BBC exposes Cuba's secret billionaire empire amid national crisis
Leaked accounts put GAESA’s hidden reserves above $18 billion while Cubans endured 20-hour blackouts, exposing a billionaire empire inside the country’s crisis.

Leaked financial statements reviewed in 2025 showed more than $18 billion in reserves and assets inside GAESA, Cuba’s military conglomerate, even as blackouts rolled for up to 20 hours a day in some places and the island lurched through shortages of food, medicine, fuel, and cash. Some analyses went further, saying GAESA’s holdings may have amounted to about 40% of Cuba’s GDP in 2023, a scale that makes the group less like a company and more like a hidden economic state within the state.

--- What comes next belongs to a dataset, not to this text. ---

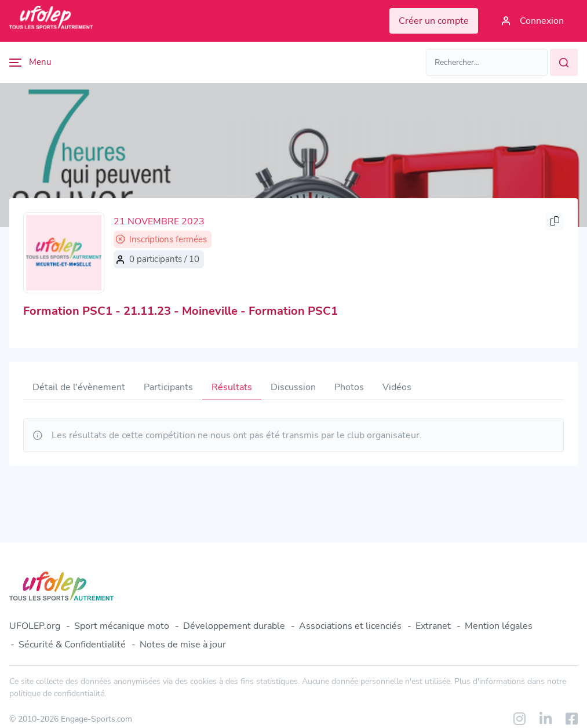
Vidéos (397, 387)
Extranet (433, 626)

GAESA, Grupo de Administración Empresarial S.A., sits at the center of Cuba’s hard-currency economy. Its reach runs through tourism with Gaviota, retail through CIMEX and TRD Caribe, and finance through RAFIN and Banco Financiero Internacional, while also touching remittances, currency exchange, and other dollar-generating channels. The structure has long been shrouded in opacity, with little public scrutiny over how the money moves or who decides where it goes. That is what gives the leaked balance sheets their force: they show not just wealth, but the depth of a system built to keep that wealth out of public view.
The contrast with everyday life on the island is stark. Human Rights Watch said Cubans endured electricity blackouts in 2024 and 2025, with some areas losing power for up to 20 hours a day. It also said a nationwide blackout in October 2024 hit 10 of Cuba’s 11 million people, leaving some parts of the country without electricity for as long as 70 hours. The same reporting described acute shortages of food, medicine, and other essentials, while repression of dissent continued. Human Rights Watch later said hundreds of people detained after the July 2021 protests remained in prison, with accounts of beatings, solitary confinement, and lack of medical care.

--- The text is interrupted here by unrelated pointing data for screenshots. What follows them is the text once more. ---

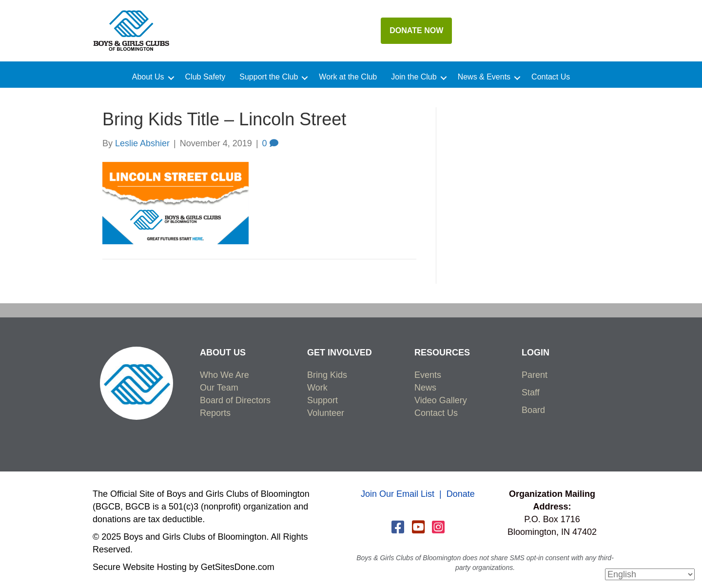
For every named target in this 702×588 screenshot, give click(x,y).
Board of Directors (235, 400)
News (425, 388)
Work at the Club (348, 77)
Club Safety (205, 77)
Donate (461, 494)
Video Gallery (441, 400)
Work (317, 388)
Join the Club (413, 77)
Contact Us (550, 77)
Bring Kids (327, 375)
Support (322, 400)
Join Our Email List (397, 494)
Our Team (219, 388)
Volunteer (326, 413)
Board (533, 410)
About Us (148, 77)
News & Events (484, 77)
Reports (215, 413)
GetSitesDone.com (237, 567)
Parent (534, 375)
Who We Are (224, 375)
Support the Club (269, 77)
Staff (530, 392)
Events (428, 375)
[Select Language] (650, 574)
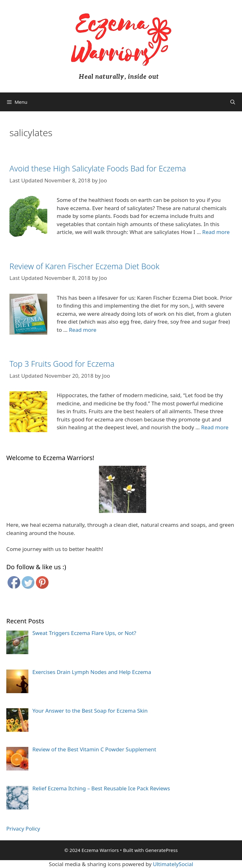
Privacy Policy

The crisis has kept deepening. In 2024, the Inter-American Commission on Human Rights and REDESCA warned about worsening food insecurity and prolonged power outages. In February 2026, the United Nations Human Rights Office said Cuba’s worsening socio-economic crisis, sharpened by fuel scarcity, was putting health, food, and water systems at risk nationwide. Then on April 23, 2026, Reuters reported that a 100,000-metric-ton shipment of Russian oil brought only temporary relief to an energy-starved country.

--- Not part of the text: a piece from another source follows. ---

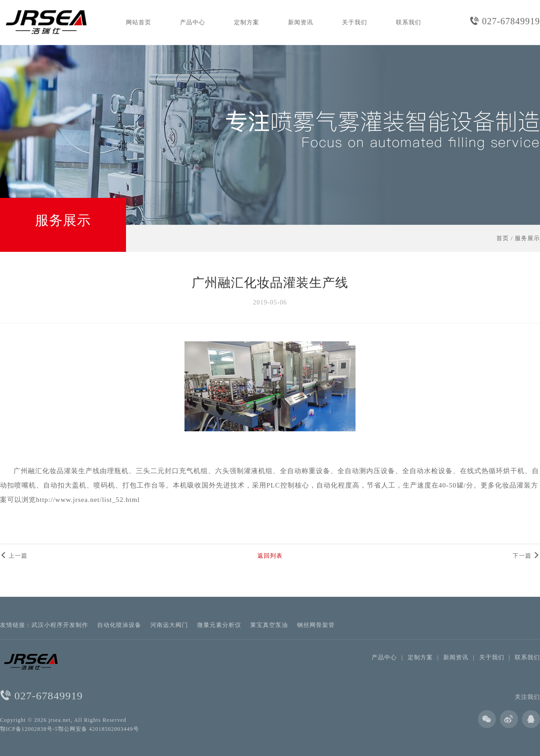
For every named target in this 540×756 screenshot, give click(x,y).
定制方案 (247, 22)
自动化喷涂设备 (119, 625)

That is why the leaked books matter so much. Cuba’s leaders, including Miguel Díaz-Canel, Raúl Castro, and Manuel Marrero, have long blamed the U.S. embargo and sanctions for the collapse. But the documents point to a second truth running beside the first: a military-linked network controlling major assets, hard currency, and strategic sectors while ordinary Cubans face the dark, the queue, and the empty shelf.